In October and November 2018, Ontario’s government asked Ontarians for ideas as it crafts a new made-in-Ontario climate change plan. We need one that effectively and efficiently reduces carbon emissions while respecting the fragile economic situations of many Ontarians.
It’s now accepted by people of most political stripes that human-caused climate change is happening. Those in the privileged, developed world have a moral responsibility to act, partly because the quality of life they enjoy now was due to decades of carbon emissions. And there isn’t much time.
The province’s new strategy must help us win both the short-term economic battles and the long-term war for the climate. And we must not lose sight of our future.
In the long term, we need to position ourselves so our economy can continue to grow without the dependence on carbon emissions. New technologies that cost less and emit less carbon but perform better are our best bets to get there. Unfortunately, while energy storage, combined with renewables such as solar and wind, is already having a significant impact, there is no magic bullet.
For new technologies to reach mass-market commercial viability, we traverse a long path of innovation, starting with publicly funded basic research and moving on to early demonstration projects, early adoption and entrepreneurial dissemination.
These early stages cannot even start without public funding.

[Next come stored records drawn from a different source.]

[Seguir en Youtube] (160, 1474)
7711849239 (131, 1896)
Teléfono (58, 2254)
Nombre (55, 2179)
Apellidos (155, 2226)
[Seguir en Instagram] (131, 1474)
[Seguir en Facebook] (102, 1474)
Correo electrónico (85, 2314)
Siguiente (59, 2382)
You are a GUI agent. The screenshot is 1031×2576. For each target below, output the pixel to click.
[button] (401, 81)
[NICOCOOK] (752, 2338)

In fact, the public sector has been behind every major innovation for decades. That’s why it’s critical that we still maintain, even grow, a healthy research ecosystem for clean technologies. Otherwise, we will be left behind as other countries, such as the UK, China, Brazil, the US and Finland, continue to invest in their futures through research. One important initiative in Canada is at Ryerson, where a federally funded Canada-wide research network is working in the development of market-ready energy storage technologies.

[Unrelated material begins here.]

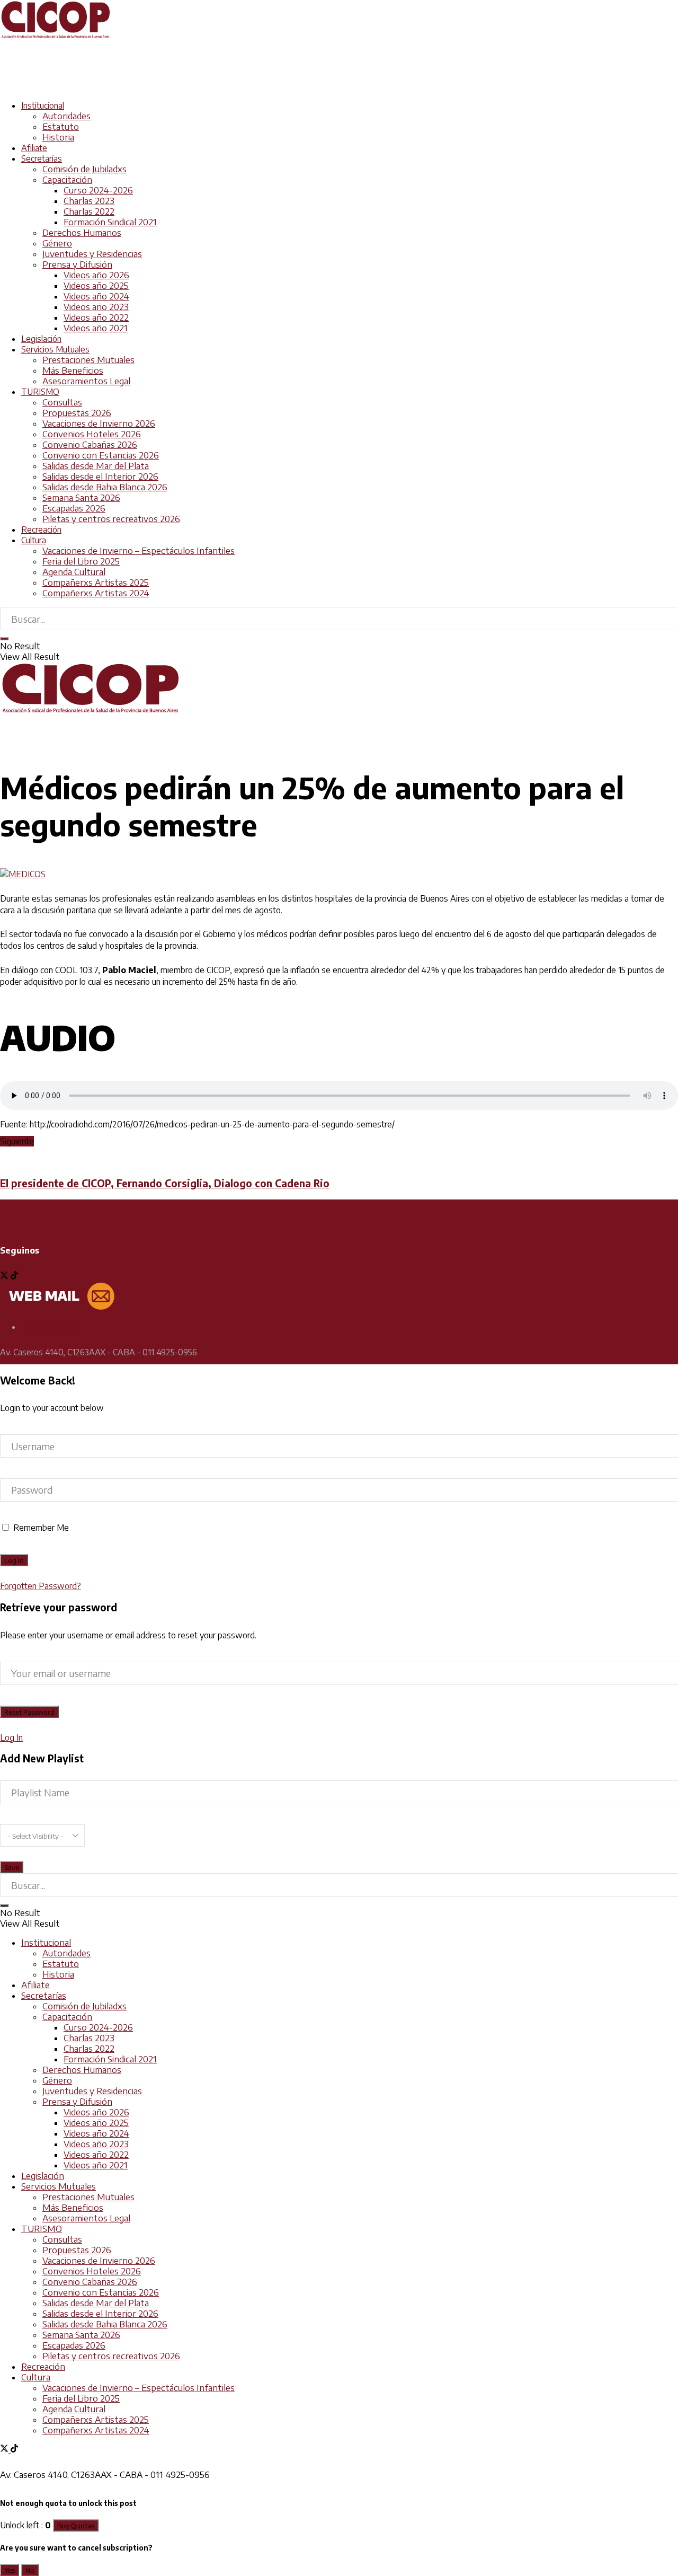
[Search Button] (4, 638)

In the near term, we need a solution to discourage carbon emissions at the lowest cost. As Ontario’s government collects climate ideas from the public, every idea should be measured against its return on investment; for example, what is its cost per unit of carbon avoided?
Some actions tie emissions reductions to economic gain. Do these first. These are things that should be happening but aren’t because of market failure. Figure out the reason for this market failure and fix it. Then consider targeted, narrow public interventions for the break-even and low-cost ideas. For Ontario, electricity contributes only 3 percent of total greenhouse gas emissions; the most promising opportunities will likely lie in transportation and space heating. An example is the electrification of cars and trucks in certain circumstances where the fuel savings and longer asset life offset the higher initial costs. Similarly, buildings whose upgrades can be offset by lower heating bills could reduce carbon emissions and also make economic sense.

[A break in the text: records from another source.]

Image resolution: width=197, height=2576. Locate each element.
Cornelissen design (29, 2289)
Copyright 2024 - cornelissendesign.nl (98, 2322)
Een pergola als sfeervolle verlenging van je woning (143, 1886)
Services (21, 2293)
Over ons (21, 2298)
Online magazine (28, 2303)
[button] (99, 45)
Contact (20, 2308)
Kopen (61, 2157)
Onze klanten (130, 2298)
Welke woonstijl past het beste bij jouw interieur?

In theory, a price on carbon, whether through a tax or through the soon to be scrapped cap-and-trade system, is an economy-wide mechanism that would automatically incentivize the lowest cost emission reductions. However, there is fierce resistance in some quarters. The federal carbon price is a start, but the price is too low to get the level of change we need. Also, a carbon-pricing system can be unwieldy, with high overhead costs, and the public needs to be confident in how the revenues are used.
Much of the public discourse so far has revolved around cap-and-trade, the system in which carbon emitters can buy and trade the right to pollute. But a true, comprehensive climate change strategy must go beyond a simple binary choice of a carbon price or not — it must take a broader perspective. Neither a red light nor a green light for a carbon price on its own can fully solve our climate challenge.
And while all this is taking place, we must enable sections of society that are struggling economically to participate in these climate change efforts. In the short term we must be careful that the actions taken do not financially drain these communities, and for the long term we must create a low-carbon economy that is inclusive. Skills development and education can go a long way to break down barriers and spread the wealth.
We need to think bigger and broader to ensure that our choices protect the planet for tomorrow while not placing an unfair burden on taxpayers today. We have to win the short-term battles, by pairing emissions reductions with economic gain, and the long-term war, by positioning all Ontarians to be ready to thrive in the new climate-friendly economy.